▸ SET PROBLEM
Rewrite the part of the data that opens with the line containing "You are a GUI agent. The screenshot is 192×728." and closes with the line containing "Delivery Terms (29, 675)", with "Cart" replaced by "Basket" and everything else unchanged.

▸ MATERIALS PROVIDED
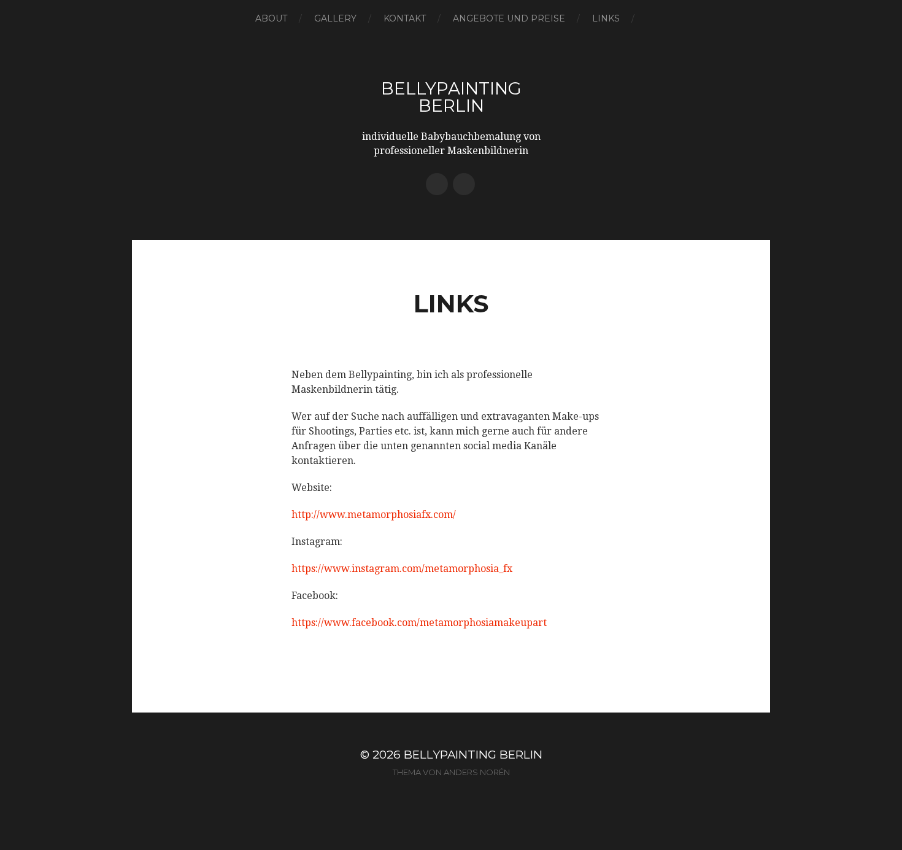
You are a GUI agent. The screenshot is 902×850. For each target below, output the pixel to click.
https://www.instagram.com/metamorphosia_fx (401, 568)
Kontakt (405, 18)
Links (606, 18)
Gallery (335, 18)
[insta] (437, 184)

---

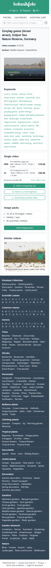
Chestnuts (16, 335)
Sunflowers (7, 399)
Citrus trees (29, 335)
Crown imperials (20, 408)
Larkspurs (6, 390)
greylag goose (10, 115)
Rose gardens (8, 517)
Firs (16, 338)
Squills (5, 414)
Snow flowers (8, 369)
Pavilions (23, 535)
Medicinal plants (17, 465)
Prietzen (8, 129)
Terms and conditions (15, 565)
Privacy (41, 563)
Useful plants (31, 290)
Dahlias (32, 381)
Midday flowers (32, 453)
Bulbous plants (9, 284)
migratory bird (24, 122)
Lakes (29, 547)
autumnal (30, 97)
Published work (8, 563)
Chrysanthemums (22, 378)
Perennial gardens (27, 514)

==

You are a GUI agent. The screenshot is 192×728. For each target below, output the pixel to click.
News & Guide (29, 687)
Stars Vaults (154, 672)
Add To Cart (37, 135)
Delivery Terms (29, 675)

▸ ANSWER TO THIS PROBLEM
You are a GUI agent. The screenshot is 192×728. For each target below, output the pixel to click.
News & Guide (29, 687)
Stars Vaults (154, 672)
Add To Basket (37, 135)
Delivery Terms (29, 675)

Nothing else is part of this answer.